Records from a dataset:

········

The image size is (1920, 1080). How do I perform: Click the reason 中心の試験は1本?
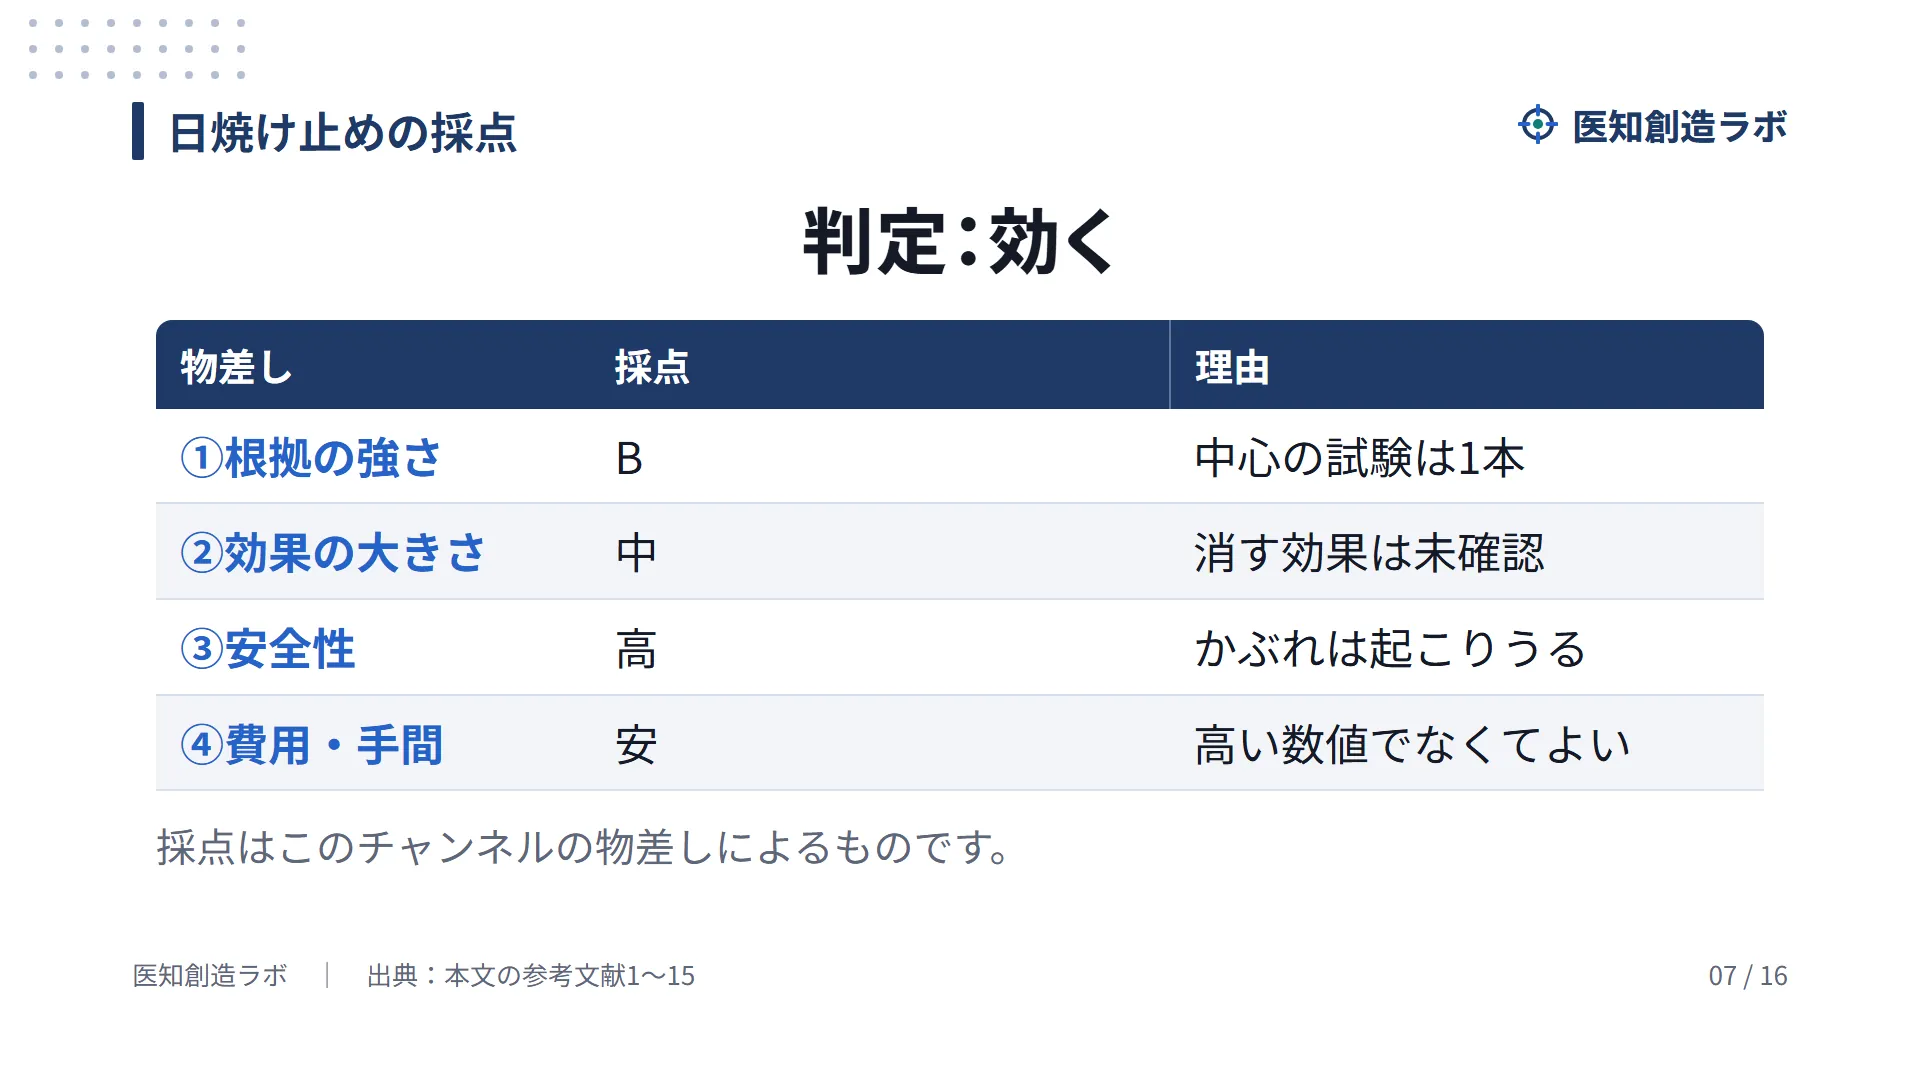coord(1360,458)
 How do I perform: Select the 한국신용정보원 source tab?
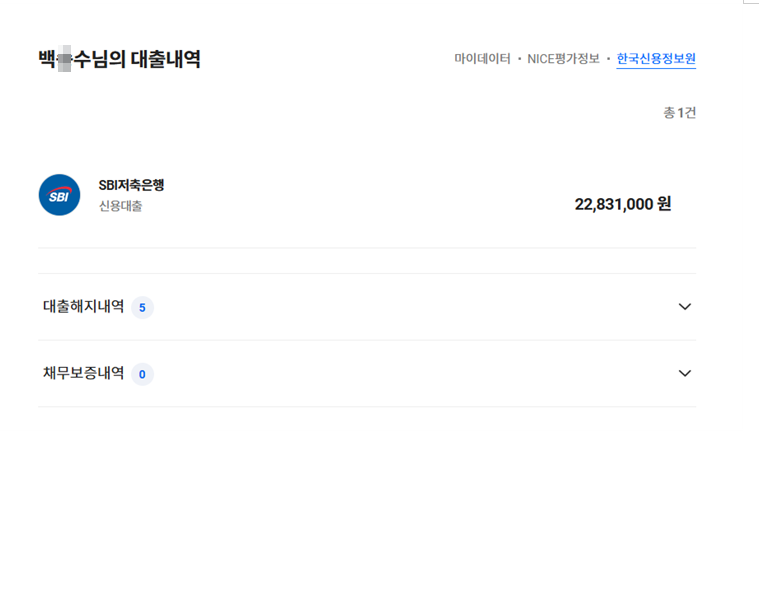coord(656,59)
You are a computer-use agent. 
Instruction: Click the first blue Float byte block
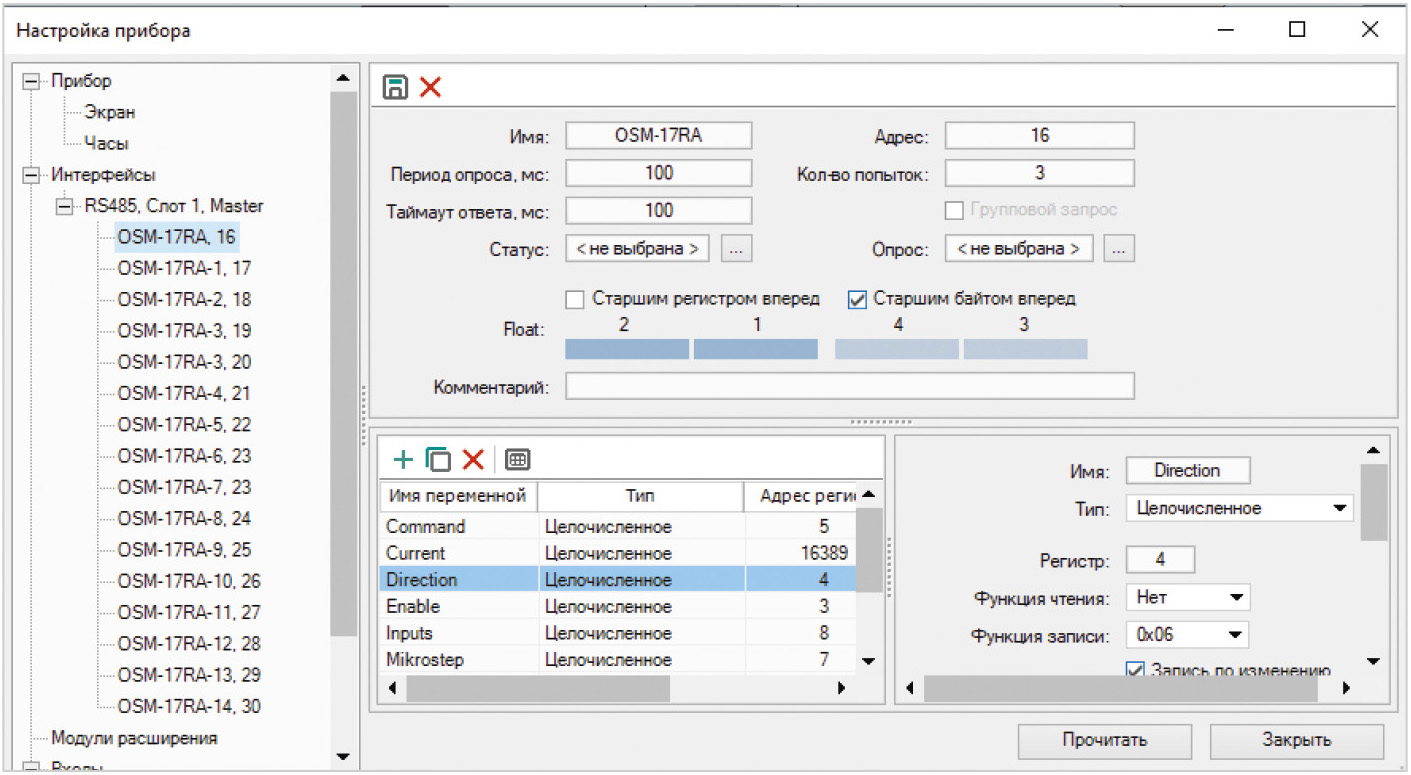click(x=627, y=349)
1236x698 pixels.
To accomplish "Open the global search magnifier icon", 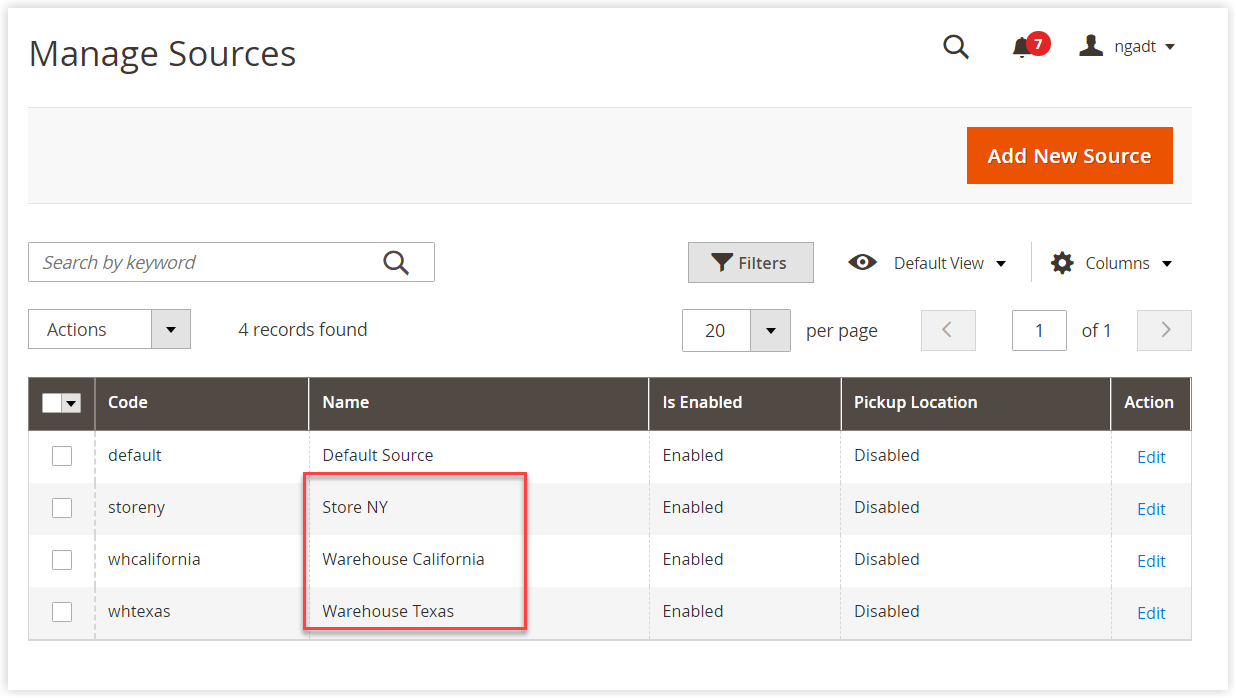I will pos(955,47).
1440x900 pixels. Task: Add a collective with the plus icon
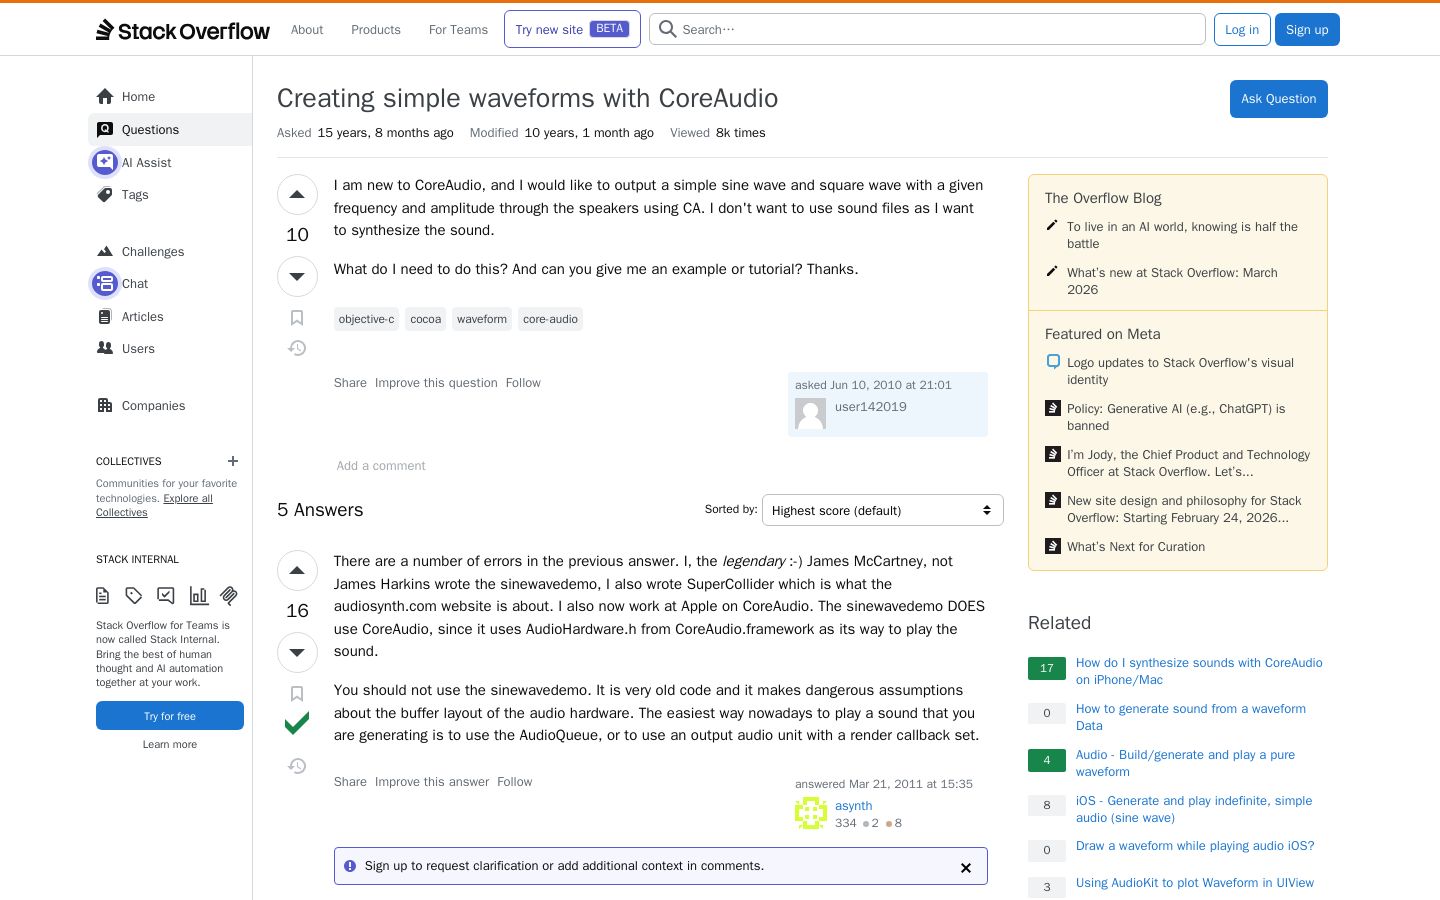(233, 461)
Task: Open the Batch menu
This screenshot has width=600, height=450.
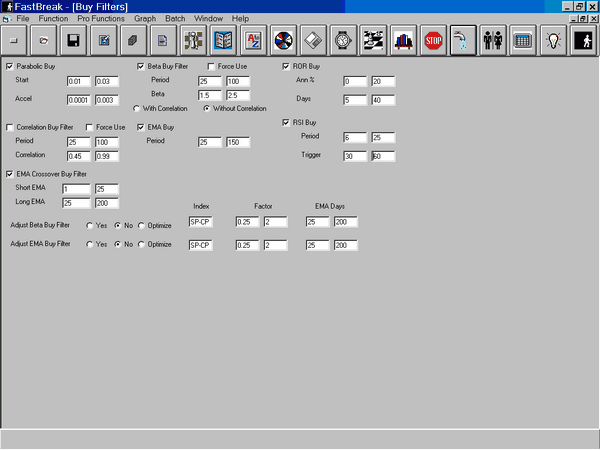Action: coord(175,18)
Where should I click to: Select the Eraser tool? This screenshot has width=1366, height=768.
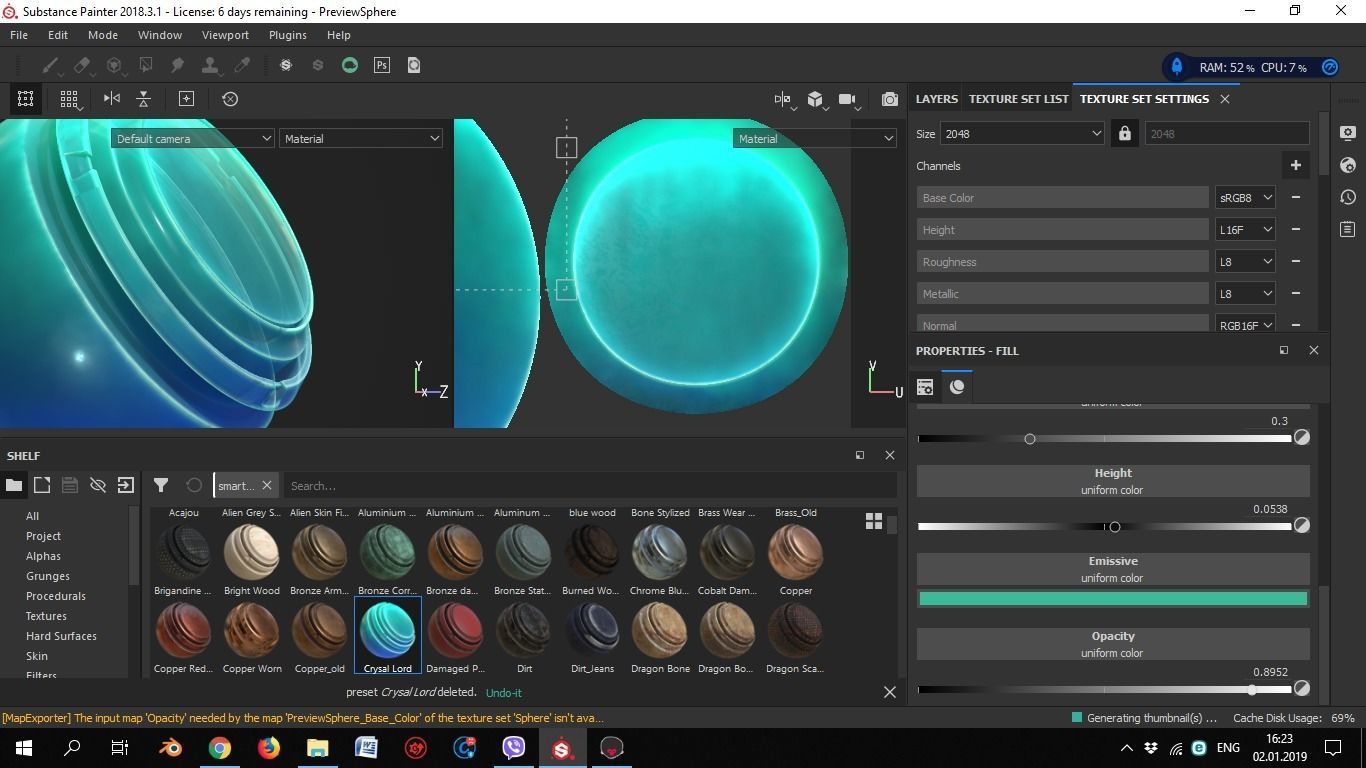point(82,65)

········

* **Task goal**
Where the line containing "Task: Open the Batch menu" appears, begin copying there and continue exactly through the final line of the records; both end lines belong in the copy, pictures do not.

* **Answer section**
Task: Open the Batch menu
This screenshot has width=600, height=450.
Action: coord(175,18)
Where should I click to: Select the Eraser tool? This screenshot has width=1366, height=768.
point(82,65)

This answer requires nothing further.